> _DIRECTIVE_:
Please reproduce the material word for word, from its first line through the line containing "Viewport: 760px width, 566px", including that line.

◆ ◆ ◆ ◆ ◆

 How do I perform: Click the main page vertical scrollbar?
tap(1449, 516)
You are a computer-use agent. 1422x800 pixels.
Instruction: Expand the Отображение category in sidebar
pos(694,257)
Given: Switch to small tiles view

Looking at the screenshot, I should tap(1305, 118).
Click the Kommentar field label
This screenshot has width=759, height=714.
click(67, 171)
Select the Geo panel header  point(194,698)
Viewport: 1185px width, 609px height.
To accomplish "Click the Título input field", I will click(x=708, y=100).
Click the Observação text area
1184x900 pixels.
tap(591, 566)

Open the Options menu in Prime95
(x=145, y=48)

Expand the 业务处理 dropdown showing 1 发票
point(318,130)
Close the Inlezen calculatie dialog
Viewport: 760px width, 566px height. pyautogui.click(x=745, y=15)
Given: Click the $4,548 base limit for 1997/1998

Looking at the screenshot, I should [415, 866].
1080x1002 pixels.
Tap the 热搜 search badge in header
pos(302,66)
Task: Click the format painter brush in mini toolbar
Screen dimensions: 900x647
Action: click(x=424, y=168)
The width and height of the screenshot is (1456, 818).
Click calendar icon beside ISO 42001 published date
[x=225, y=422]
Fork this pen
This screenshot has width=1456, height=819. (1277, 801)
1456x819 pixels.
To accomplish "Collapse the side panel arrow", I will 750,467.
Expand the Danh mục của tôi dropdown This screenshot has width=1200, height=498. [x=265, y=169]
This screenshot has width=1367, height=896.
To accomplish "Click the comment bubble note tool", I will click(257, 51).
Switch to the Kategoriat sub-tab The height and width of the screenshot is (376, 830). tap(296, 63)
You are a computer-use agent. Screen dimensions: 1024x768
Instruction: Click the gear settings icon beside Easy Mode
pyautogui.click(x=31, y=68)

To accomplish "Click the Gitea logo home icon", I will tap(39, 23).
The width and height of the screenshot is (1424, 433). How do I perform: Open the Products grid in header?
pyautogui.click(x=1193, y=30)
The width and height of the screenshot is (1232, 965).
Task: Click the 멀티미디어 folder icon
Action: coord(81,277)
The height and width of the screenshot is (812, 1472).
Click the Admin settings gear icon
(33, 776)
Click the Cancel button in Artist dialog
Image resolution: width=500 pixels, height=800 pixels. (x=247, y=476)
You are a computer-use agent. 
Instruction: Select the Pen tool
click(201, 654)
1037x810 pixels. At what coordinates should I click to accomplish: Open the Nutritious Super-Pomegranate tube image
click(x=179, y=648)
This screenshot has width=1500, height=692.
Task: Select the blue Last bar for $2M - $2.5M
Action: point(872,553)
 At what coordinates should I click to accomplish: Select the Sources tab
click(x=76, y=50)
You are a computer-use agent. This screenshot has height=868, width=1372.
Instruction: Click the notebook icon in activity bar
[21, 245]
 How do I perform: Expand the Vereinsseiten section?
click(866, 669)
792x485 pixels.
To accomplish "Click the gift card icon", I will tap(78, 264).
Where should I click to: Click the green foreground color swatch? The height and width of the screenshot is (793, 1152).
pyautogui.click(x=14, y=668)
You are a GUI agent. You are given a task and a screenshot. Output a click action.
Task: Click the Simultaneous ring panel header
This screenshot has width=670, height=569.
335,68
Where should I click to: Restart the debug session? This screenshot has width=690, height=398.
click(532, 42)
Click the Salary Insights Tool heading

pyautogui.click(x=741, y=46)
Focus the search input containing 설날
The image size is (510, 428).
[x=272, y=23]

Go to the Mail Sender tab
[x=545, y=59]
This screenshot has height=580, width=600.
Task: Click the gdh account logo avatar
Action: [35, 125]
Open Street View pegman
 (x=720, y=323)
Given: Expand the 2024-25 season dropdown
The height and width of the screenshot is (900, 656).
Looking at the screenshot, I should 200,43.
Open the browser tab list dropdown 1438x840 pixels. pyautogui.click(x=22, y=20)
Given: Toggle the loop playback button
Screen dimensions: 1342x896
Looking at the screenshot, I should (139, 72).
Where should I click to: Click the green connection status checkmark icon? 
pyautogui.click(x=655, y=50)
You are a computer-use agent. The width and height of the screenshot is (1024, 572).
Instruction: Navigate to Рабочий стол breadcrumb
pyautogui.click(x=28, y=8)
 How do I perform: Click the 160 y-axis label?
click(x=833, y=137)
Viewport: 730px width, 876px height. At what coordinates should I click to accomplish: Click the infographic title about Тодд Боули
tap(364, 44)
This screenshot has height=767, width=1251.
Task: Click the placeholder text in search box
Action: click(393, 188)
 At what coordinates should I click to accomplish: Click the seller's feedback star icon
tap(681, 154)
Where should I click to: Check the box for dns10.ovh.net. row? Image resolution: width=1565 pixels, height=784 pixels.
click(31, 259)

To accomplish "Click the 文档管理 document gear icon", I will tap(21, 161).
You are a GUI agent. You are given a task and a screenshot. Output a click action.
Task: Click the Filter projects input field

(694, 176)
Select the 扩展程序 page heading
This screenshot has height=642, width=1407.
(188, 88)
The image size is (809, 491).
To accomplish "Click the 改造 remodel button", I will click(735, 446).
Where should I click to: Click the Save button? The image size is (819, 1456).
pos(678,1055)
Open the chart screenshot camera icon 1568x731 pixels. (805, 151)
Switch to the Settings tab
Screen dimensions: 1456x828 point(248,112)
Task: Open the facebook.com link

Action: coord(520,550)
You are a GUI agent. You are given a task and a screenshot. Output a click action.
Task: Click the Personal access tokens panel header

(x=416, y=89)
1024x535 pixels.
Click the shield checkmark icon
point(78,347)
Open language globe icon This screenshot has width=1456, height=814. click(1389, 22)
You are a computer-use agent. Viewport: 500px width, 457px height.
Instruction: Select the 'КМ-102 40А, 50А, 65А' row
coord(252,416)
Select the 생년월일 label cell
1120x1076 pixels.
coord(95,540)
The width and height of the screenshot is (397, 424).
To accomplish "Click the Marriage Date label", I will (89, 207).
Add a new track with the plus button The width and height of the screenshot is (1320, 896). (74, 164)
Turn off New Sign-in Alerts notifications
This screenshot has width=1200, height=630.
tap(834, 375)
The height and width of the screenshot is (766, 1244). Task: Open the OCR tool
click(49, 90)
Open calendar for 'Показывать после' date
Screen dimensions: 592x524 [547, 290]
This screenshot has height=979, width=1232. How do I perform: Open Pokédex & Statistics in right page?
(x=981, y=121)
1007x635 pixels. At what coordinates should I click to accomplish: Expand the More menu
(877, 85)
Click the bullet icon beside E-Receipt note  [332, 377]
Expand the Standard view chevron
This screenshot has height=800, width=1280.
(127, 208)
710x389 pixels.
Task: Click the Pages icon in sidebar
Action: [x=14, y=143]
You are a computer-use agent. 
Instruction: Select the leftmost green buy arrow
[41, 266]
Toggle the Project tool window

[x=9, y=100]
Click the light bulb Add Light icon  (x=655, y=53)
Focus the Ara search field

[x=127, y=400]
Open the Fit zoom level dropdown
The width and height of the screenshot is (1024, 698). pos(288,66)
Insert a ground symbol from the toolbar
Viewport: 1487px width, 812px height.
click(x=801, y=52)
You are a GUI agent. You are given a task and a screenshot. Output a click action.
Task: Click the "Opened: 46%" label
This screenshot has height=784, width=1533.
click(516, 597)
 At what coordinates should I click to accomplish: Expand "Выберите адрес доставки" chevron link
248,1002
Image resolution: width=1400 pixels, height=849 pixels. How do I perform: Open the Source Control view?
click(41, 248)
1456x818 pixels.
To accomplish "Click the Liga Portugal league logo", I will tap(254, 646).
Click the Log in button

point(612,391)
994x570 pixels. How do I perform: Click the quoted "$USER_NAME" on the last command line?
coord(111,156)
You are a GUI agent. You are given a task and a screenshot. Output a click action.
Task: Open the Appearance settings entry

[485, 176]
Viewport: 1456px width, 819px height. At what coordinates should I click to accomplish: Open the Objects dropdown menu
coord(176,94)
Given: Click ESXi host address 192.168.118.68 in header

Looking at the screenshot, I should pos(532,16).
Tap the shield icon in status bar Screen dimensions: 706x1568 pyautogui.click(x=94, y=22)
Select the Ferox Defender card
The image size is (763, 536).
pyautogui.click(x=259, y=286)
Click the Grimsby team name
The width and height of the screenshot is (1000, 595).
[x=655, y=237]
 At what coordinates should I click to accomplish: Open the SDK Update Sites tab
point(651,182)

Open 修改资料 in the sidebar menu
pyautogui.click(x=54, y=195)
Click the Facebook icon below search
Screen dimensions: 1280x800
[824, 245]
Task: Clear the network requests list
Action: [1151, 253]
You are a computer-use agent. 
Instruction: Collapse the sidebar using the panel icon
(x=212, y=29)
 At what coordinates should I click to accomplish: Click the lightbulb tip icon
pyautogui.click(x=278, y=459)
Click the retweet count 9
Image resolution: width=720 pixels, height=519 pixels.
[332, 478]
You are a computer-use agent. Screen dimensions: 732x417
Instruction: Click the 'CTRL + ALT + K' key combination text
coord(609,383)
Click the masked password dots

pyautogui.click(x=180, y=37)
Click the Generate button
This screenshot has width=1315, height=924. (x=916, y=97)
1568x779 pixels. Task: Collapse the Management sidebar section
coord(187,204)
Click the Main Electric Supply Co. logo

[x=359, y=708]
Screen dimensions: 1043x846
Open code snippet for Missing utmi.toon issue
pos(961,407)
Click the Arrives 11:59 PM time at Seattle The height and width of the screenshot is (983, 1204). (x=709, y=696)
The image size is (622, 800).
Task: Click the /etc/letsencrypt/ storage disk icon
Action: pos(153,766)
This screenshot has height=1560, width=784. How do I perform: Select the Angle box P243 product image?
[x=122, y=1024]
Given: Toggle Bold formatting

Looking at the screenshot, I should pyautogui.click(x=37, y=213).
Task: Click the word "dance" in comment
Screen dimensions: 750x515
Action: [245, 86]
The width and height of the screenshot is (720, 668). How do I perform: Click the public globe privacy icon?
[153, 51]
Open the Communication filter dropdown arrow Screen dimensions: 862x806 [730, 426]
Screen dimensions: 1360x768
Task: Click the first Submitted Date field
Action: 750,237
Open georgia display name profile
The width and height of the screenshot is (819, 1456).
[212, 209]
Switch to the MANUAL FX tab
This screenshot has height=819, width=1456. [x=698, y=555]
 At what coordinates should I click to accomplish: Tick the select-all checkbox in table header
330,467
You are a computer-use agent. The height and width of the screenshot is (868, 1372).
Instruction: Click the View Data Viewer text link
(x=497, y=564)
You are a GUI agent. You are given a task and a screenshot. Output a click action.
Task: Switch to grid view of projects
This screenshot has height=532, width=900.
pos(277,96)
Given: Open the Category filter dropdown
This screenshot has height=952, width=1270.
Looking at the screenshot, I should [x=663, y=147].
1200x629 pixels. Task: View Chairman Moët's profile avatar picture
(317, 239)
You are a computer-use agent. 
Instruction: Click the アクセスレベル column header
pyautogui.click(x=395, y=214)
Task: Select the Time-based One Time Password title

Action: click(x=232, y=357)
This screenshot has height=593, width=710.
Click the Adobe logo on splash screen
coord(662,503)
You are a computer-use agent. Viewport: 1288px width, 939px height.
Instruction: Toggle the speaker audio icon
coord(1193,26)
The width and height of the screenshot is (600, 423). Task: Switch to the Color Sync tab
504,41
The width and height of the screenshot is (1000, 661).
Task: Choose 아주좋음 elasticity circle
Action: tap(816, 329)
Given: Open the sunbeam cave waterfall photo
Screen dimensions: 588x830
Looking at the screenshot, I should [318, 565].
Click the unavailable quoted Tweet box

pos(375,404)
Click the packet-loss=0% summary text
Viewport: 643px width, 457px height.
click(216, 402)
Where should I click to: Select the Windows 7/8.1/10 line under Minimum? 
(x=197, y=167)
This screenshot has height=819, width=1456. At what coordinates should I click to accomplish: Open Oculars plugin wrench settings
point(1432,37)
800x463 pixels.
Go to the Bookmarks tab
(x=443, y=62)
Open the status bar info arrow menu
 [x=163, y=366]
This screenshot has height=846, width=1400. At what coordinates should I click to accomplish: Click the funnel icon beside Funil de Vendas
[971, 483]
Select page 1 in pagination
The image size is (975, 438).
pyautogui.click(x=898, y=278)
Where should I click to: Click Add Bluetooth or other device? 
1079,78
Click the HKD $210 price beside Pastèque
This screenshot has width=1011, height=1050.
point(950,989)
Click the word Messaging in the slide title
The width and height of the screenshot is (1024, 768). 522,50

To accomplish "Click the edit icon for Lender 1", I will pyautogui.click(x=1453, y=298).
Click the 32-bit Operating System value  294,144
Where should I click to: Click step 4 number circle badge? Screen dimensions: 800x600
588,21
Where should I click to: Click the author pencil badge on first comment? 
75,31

◆ ◆ ◆ ◆ ◆

> _OUTPUT OF THE TASK_:
 How do I perform: Click the main page vertical scrollbar?
tap(1449, 516)
You are a computer-use agent. 1422x800 pixels.
Instruction: Expand the Отображение category in sidebar
pos(694,257)
Given: Switch to small tiles view

Looking at the screenshot, I should tap(1305, 118).
Click the Kommentar field label
This screenshot has width=759, height=714.
click(67, 171)
Select the Geo panel header  point(194,698)
Viewport: 1185px width, 609px height.
To accomplish "Click the Título input field", I will click(x=708, y=100).
Click the Observação text area
1184x900 pixels.
tap(591, 566)

Open the Options menu in Prime95
(x=145, y=48)

Expand the 业务处理 dropdown showing 1 发票
point(318,130)
Close the Inlezen calculatie dialog
Viewport: 760px width, 566px height. pyautogui.click(x=745, y=15)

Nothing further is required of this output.